─── Quoted text ───

Josch directed me to this thread to find some help...

Looking what your indicators are drawing, it does not seem to be anywhere near a "pip difference", but simply the "price difference", between the 2 pairs.

As you have only posted .ex4 files, i can only guess this from what i can see.

But the "data window" confirms this easily.

So, for EURJPY vs EURUSD , your "difference pip..." indicator will roughly show you EURJPY alone -- drag the OffLinChart indicator on top of your "difference pip" window, and you'll see they...
Ignored
You are absolutely right, you can't mix yen pairs with usd pairs. I still think it's viable on, say gbpusd against audusd.

You are right again about the indicator, it simply calculates the difference in price, in pips, of two pairs. The logic remains though that as the correlated pairs fluctuate this indicator will fluctuate. Whether or not this does actually make more sense than just trading price on a chart is not yet known.

Thanks for your input.
 
 
  • Post #13
  • Quote
  • Jun 28, 2011 5:38pm Jun 28, 2011 5:38pm
  •  guigors
  • | Joined Jun 2011 | Status: Member | 11 Posts
Hello everone,

I´ve been demo testing some correlation strategies for about 2 months (Dreamliner´s stochastic and based on it, a pip gap correlation strategy I came up with). Seems to me that the gap correlation is more predictable than stochastics but I end up confused on how a correlation can be realiably calculated over time.

Apparently, this thread is also about trading the gap on a correlation, but is it really reliable to calculate a chart overlay based on correlation? I´ve seem a lot of overlay indicators out there, including this one attached, but depending on when you start calculating, your overlay chart will produce different signals.

I think for this strategy is the best, but we really should be certain on how the overlay would be calculated over time.

Been trying to fix the overlay chart since. Have you guys some thoughts about it? Problems during tests?

Cheers.
 
 
  • Post #14
  • Quote
  • Aug 5, 2011 6:05am Aug 5, 2011 6:05am
  •  bravester
  • | Joined Aug 2007 | Status: No Guts No Glory | 340 Posts
This is an excellent concept. i dont know why this hasn't been taken further(or maybe someone's looking at it offline ?). I have also thought of this idea before. from what i recall you need 2 slow moving , ranging pairs for best results.

i'll run some backtests on data to see if this idea is feasible at all.

───

▸ **The tasks**:
#1 According to the forum thread, for about how long had guigors been demo testing correlation strategies?
#2 Transcribe the stretch of the forum thread from "I think for" through "for best results.".
Rely on the forum thread alone.

─── Record excerpts ───

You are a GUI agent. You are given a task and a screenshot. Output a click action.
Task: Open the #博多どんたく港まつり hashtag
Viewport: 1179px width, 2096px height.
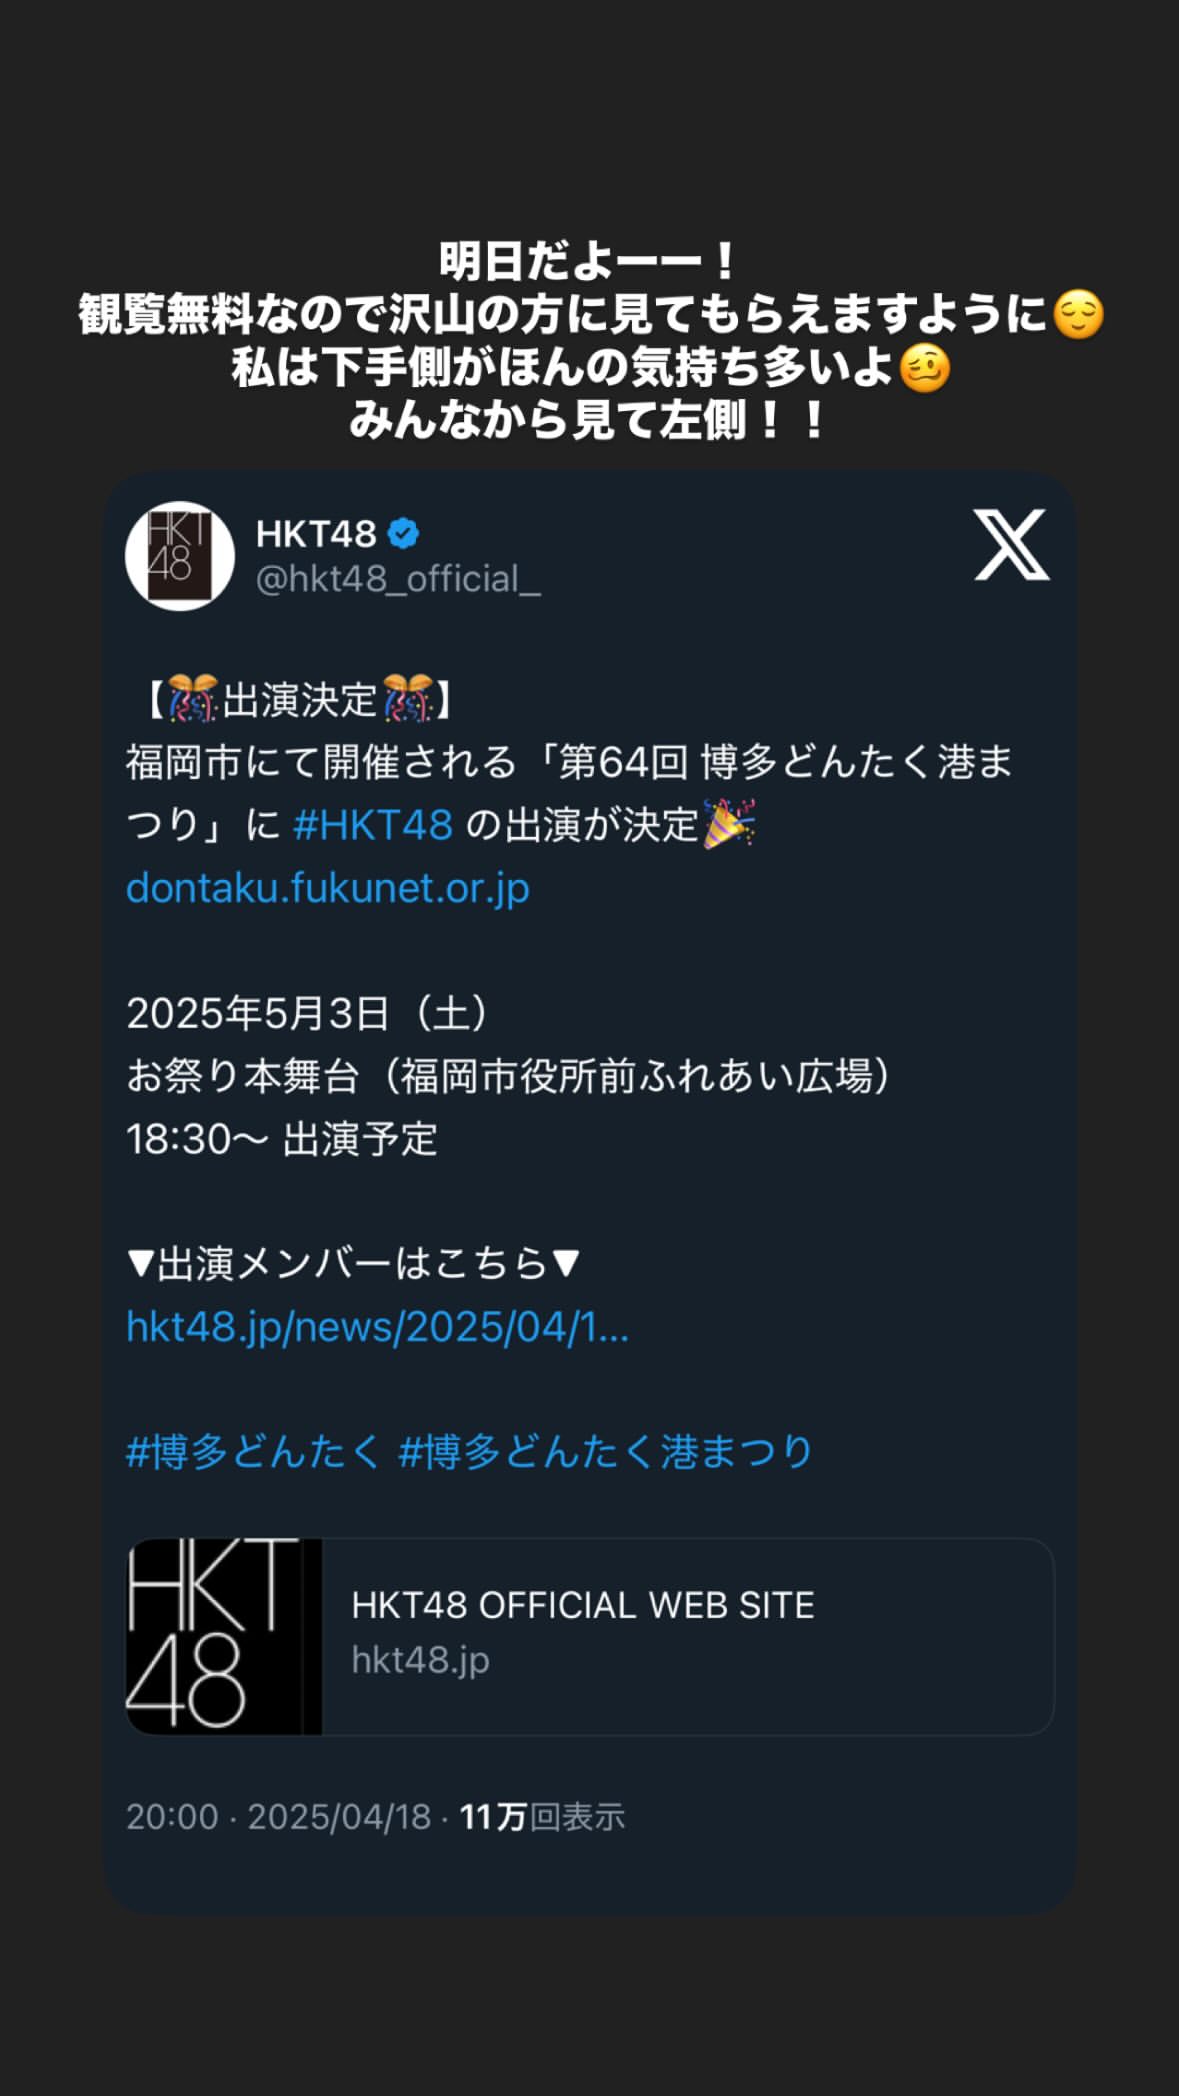pyautogui.click(x=606, y=1452)
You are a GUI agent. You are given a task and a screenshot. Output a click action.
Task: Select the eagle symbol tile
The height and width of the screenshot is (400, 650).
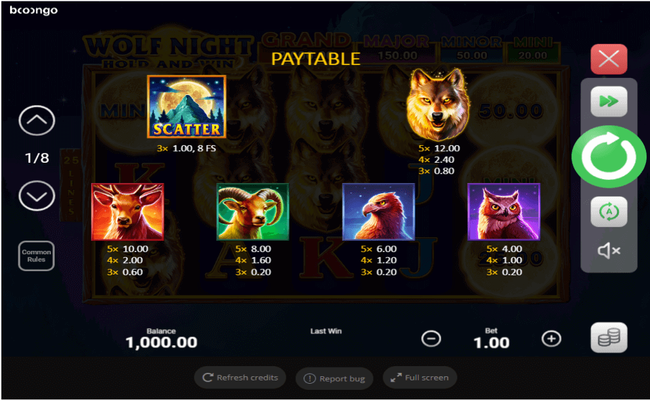[x=378, y=212]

───

▸ **Answers for this exercise**:
#1 About 2 months.

#2
I think for this strategy is the best, but we really should be certain on how the overlay would be calculated over time.

Been trying to fix the overlay chart since. Have you guys some thoughts about it? Problems during tests?

Cheers.
 
 
  • Post #14
  • Quote
  • Aug 5, 2011 6:05am Aug 5, 2011 6:05am
  •  bravester
  • | Joined Aug 2007 | Status: No Guts No Glory | 340 Posts
This is an excellent concept. i dont know why this hasn't been taken further(or maybe someone's looking at it offline ?). I have also thought of this idea before. from what i recall you need 2 slow moving , ranging pairs for best results.